TN - 1223 Re-Connecting to System Management Server after Hardware Replacement or VM Restoration
Description
This article from InSource will guide you through reconnecting to System Management Server (SMS) after a hardware replacement or VM restoration.
- Author: Mario Meza
- Published: 03/09/2022
- Applies to: System Management Server 2017 and above
If you connect a machine to the System Management Server (SMS) and then later replace the machine due to hardware failure, or restore the VM to a state prior to that connection without first disconnecting the machine from the System Management Server (SMS), you will not be able to reconnect that same machine to the System Management Server (SMS). This is to protect the security of the system. System Management Server (SMS) uniquely identifies each machine that connects to it. Should an intruder attempt to pretend to be that machine (spoofing) and re-registers with that machine’s name, the System Management Server (SMS) will detect the mismatched identity and reject the suspected intruder’s registration.
Resolution:
- Before replacing a connected machine, and/or restoring the connected VM to a pre-connected state, run the Configurator on that machine and disconnect it from the System Management Server.

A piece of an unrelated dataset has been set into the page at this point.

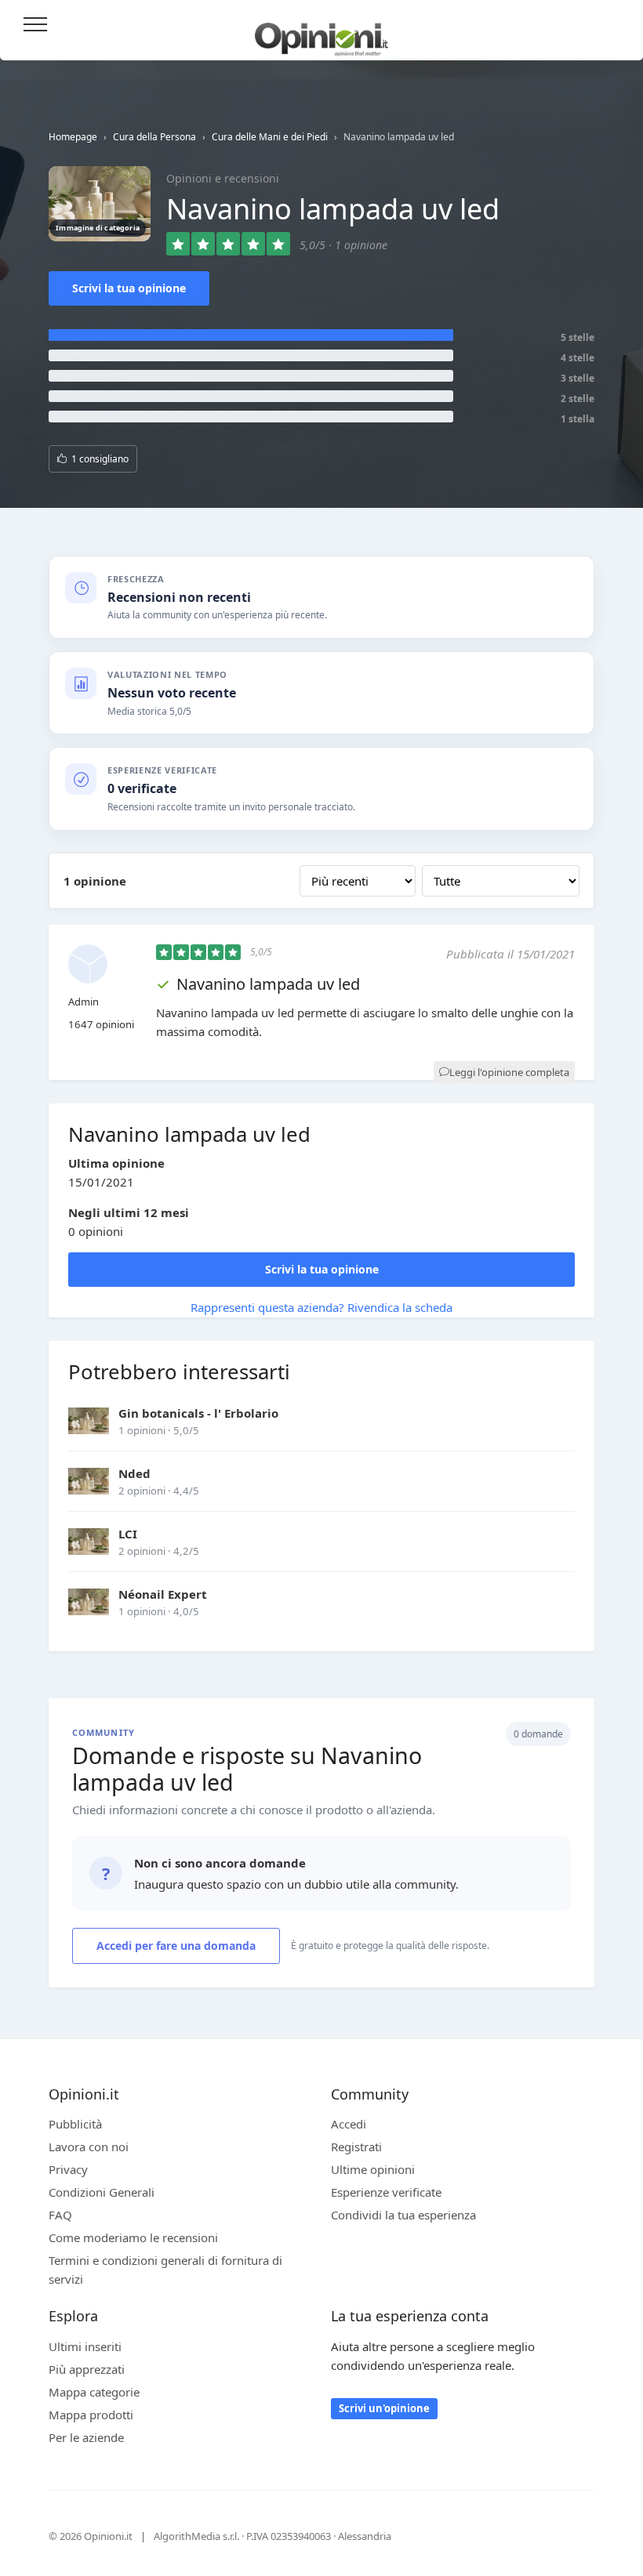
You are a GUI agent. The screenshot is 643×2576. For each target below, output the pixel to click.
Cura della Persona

- If that is not possible (i.e., the machine is no longer available due to hardware failure), then you will need to remove the connection information on the System Management Server (SMS) manually:
After attempting to reconnect the machine, the logger will contain the warning:
“ArchestrA.CertificateManager: Please un-register the device <device name> from management server. Use the (Remove-AsbDevice) script to remove the device registration”
Remove-AsbDevice is a PowerShell command that will remove the machine’s connection information from the System Management Server (SMS).
To execute this script on the System Management Server (SMS) node launch PowerShell as Administrator and enter Get-AsbDevice
You will be prompted to enter the Management Server Address which should be entered in the following format
https://<SMSHOSTNAME>:443
* Be sure to use all CAPS for the SMSHOSTNAME
Once entered you will see a Windows PowerShell Dialog credential request (below).
Enter the user name and password of a local Administrator and select OK
In a moment you should see the interface populate with a list of registered devices
Once you've identified the DeviceID of the machine or VM that no longer exists, enter Remove-AsbDevice and hit enter.
You will be prompted to enter a DeviceID. Enter the DeviceID of the machine or VM you want to remove and hit enter.
You will again be prompted to enter the Management Server Address which should be entered in the following format:
https://<SMSHOSTNAME>:443
* Be sure to use all CAPS for the DEVICEID and the SMSHOSTNAME
Once entered you will again see the Windows PowerShell Dialog credential request.
Enter the user name and password of a local Administrator and select OK.
From here you can re-run Get-AsbDevice to validate the DeviceID no longer exists in the list of registered devices or you can go straight to configure the system management server from replacement system configurator.